Steve, I have 12v in and out of the pressure switch. So what sensors could it be? Sent from my SM-N920V using Tapatalk
None -- if the VM wire at the high-low pressure switch is at +12V, the AC system is (correctly) trying to engage the compressor. You need to check/unplug/reseat the connectors in the path of the VM wire as it goes from the high-low pressure switch to the compressor EM clutch: the VM wire in the "a" white connector on the fuse-relay panel, the VM wire in the "j" white connector on the fuse-relay panel, and the VM wire in the "C11" connector under the coolant expansion tank. If just unplugging and reseating those three connectors doesn't get things working (or if there isn't something obvious like a broken wire), then you've got to measure the voltages on those VM wires relative to ground (with everything plugged in and trying to run the AC compressor) to see where in that food chain the +12V goes away.

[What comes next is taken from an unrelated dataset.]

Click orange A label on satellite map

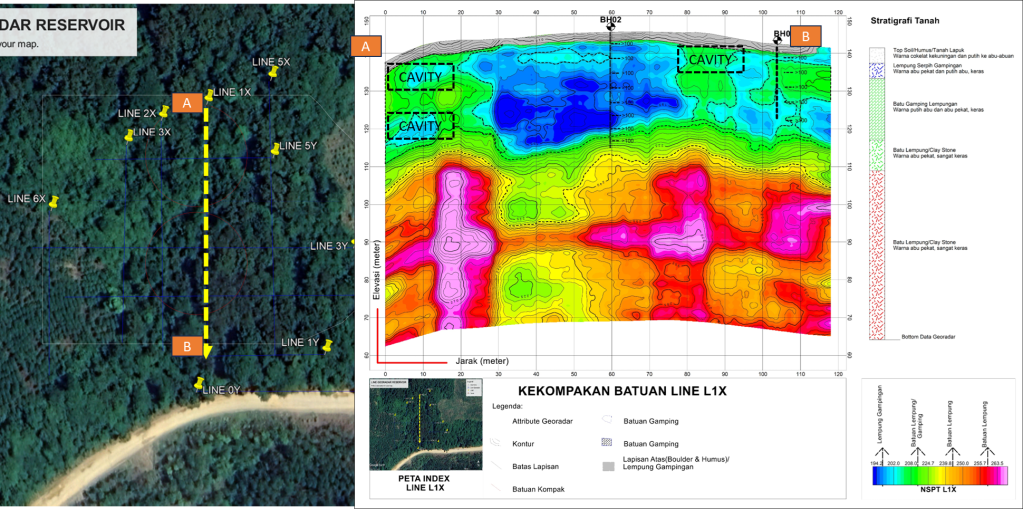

Thank you Steve. I'm sure I'll find it now. Considering the locations of where you indicate there is a junction, I'm sure it's one of those. I hate those locations! Too many problems. And yes I already know about the gold connector kit. Sent from my SM-N920V using Tapatalk
As always, Steve M makes it easy for me. Thank you sir. It was those little fragile bendable fingers on the wire ends of the harness plugged into the fuse panel. I saw a thread on here a while back about replacing all of those with some modern non-insulated push on terminals. I just keep replacing all the expensive easily failing F stuff with generic dependable stuff. Original?? LOL!!! Original SUCKS! Anyway, I was getting voltage on 1 wire but not on the other when probing those 2 at the fuse panel. So, I pulled the fuse panel out and the back cover off thinking one of my custom circuits had failed. I "custom rebuilt" this sucker about 12 years ago. It's not pretty (nobody sees it) but it has worked flawlessly. Still, I tested my connection for the circuit in question and it was fine. If you look at the pic below, it's the lone wire in the bottom right corner and it only feeds the voltage from one harness connector to the other, there's nothing else involved. Those stupid little fingers on those wire connectors that spread so easily, that was it. Remove, close gap, replace, all is well...till they spread again. I gotta replace those. Ahhhhh, it's snowing inside my Maui TR again.... Image Unavailable, Please Login
Glad that you got it sorted Scott. Yes, those two-prong female terminals weren't the greatest design choice, but usually it's the things drawing higher current that give them trouble (as that heats them up more). Yours is a first report here AFAIK of the AC EM clutch circuit being affected by them -- lucky you
Thanks, it's pretty in an ugly sort or way. And yes, it works well. Nice thing is if it breaks its easy to fix.